#### Extrait du texte:
========

Comment Israël transforme Sheikh Jarrah en un autre Hébron

Par Oren Ziv, le 10 juin 2021

La police israélienne a transformé Sheikh Jarrah en une zone hyper-militarisée dans le but d’étouffer la résistance palestinienne et d’encourager les colons juifs.

Des policières israéliennes arrêtent la journaliste Givara Budeiri le 6 juin 2021 dans le quartier de Sheikh Jarrah à Jérusalem Est. (Oren Ziv)

Ces dernières semaines, Othman Ibn Affan, la rue principale du quartier de Sheikh Jarrahl à Jérusalem Est, a commencé à ressembler à la tristement célèbre et réservée rue Shuhada. Les forces de police israéliennes ont installé des checkpoints militaires, patrouillent dans la zone tous les jours 24 H sur 24, interdisant l’entrée aux Palestiniens qui ne vivent pas dans le quartier et autorisant toute liberté de mouvement aux colons et aux militants de droite.

Cette politique a été initialement mise en place pour empêcher les Palestiniens de rejoindre et d’exprimer leur solidarité aux familles sous la menace imminente d’une expulsion forcée. Mais, comme dans la rue Shuhada – où les Palestiniens non résidents sont interdits et où les Palestiniens locaux vivent sous la menace constante de la violence des colons ainsi que des soldats – le but de la police à Sheikh Jarrah est d’étrangler la présence palestinienne dans le quartier et d’étouffer toute forme de résistance, des manifestations au street art.

La limitation de la circulation à l’entrée et à la sortie d’Othman Ibn Affan a commencé le mois dernier après que la police israélienne ait installé un checkpoint improvisé aux entrées de la rue, suite à un accord conclu entre la police et le député kahaniste Itamar Ben Gvir. Ben Gvir, qu’on poussait à retirer un « bureau » improvisé qu’il avait installé dans la rue pour montrer son soutien aux colons qui y sont, a accepté de le faire à condition que la police patrouille dans le quartier à toute heure du jour et de la nuit.

Le chef de la police israélienne, Ya’akov Shabtai, a dit que les provocations de Ben Gvir, ainsi qu’une marche organisée fin avril à Jérusalem par les jeunes d’extrême droite, ont été une raison centrale de l’éruption de violence dans la ville – puis dans tout l’Israël-Palestine – plus tard en mai.

La police a installé des blocs de béton sur la route à l’entrée du quartier de Sheikh Jarrah à Jérusalem Est. Tandis que les colons et les Juifs de droite sont autorisés à entrer librement, les Palestiniens non résidents ont l’interdiction d’entrer. (Oren Ziv)

Ce qui a commencé comme un simple checkpoint à Sheikh Jarrah s’est cependant transformé en une présence policière permanente le 16 mai après qu’un Palestinien ait précipité son véhicule sur des policiers qui se tenaient au checkpoint, en blessant sept ; la police a abattu l’assaillant. Et elle a alors installé des blocs de béton à l’endroit même.

========

#### Matériel recueilli:
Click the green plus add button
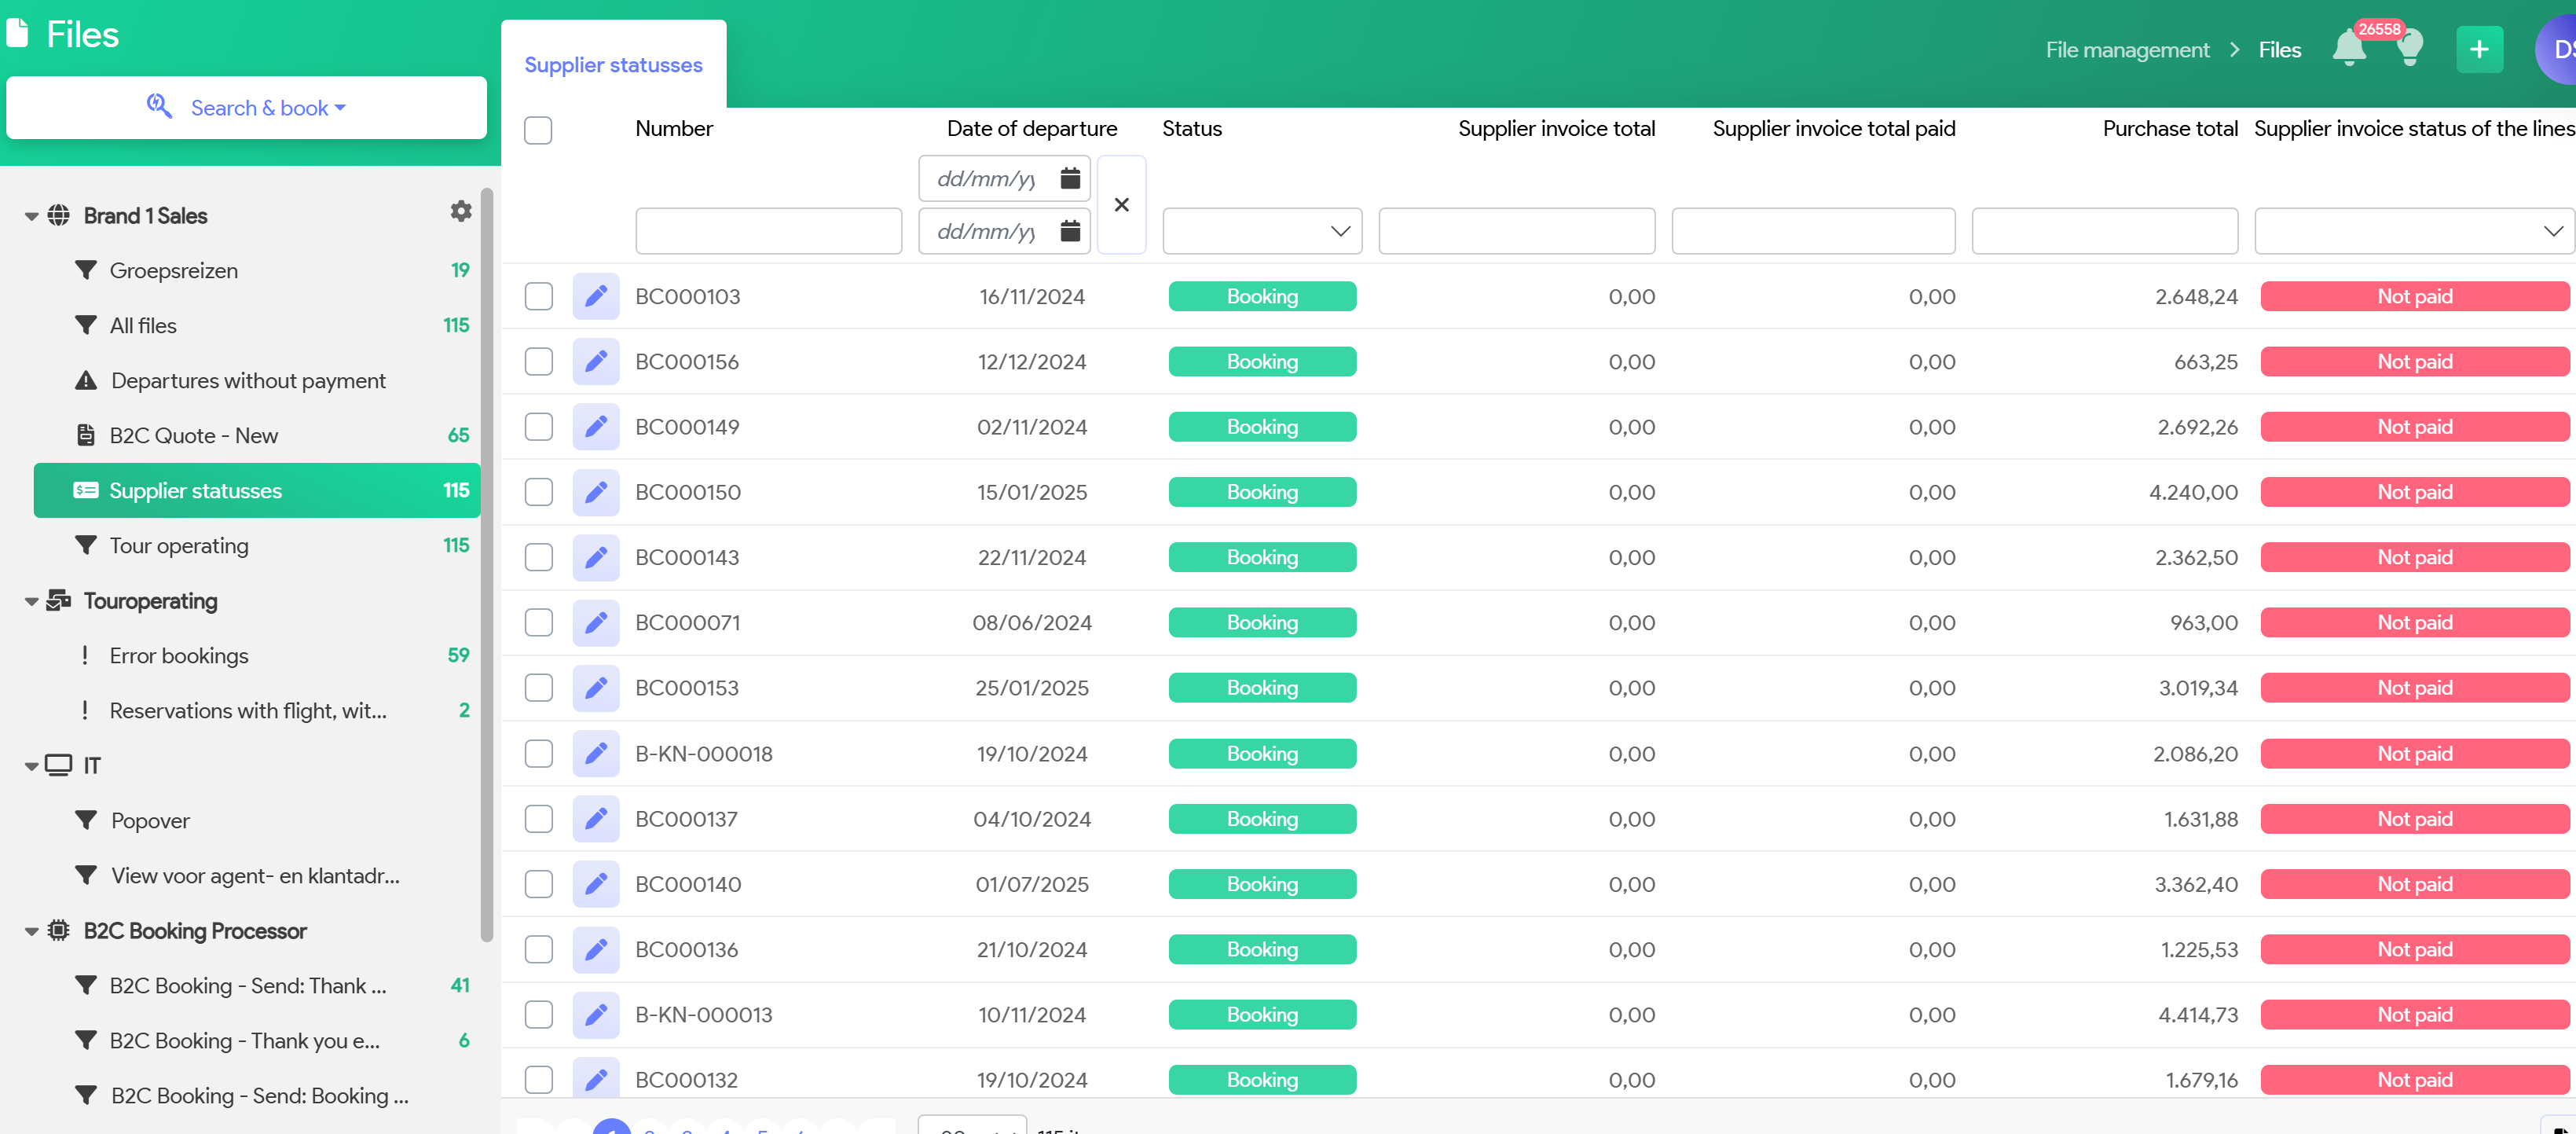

========

#### Consignes de travail:
1. Dressez, s'il vous plaît, la liste de toutes les personnes désignées par leur nom dans l'article sur Sheikh Jarrah.
2. Poursuivez l'article sur Sheikh Jarrah après sa dernière phrase.

#### Résultats par tâche:
1.
- Oren Ziv
- Givara Budeiri
- Itamar Ben Gvir
- Ya'akov Shabtai

2.
Les limitations de circulation ont eu un effet sévère ces dernières semaines sur la vie des résidents de Sheikh Jarrah. On demande constamment aux Palestiniens qui vivent dans la rue de présenter leur carte d’identité, tandis que leurs parents qui vivent hors du quartier n’ont pas le droit d’y entrer, même pour les fêtes musulmanes. L’entrée est complètement interdite aux militants – qu’ils soient palestiniens ou juifs israéliens de gauche – et ceux qui arrivent à s’infiltrer sont renvoyés par la police.

« La rue est devenue une Shuhada numéro deux », a dit Salah Diab, résident palestinien sous la menace d’expulsion de sa maison et l’un des leaders du combat à Sheikh Jarrah. Le mois dernier, la police a brisé la jambe de Diab au cours d’un raid chez lui ; quelques jours plus tard, il a été arrêté après que des colons aient attaqué des Palestiniens qui prenaient leur repas d’iftar – fête nocturne de rupture du jeûne du Ramadan – sur le trottoir qui longe sa maison.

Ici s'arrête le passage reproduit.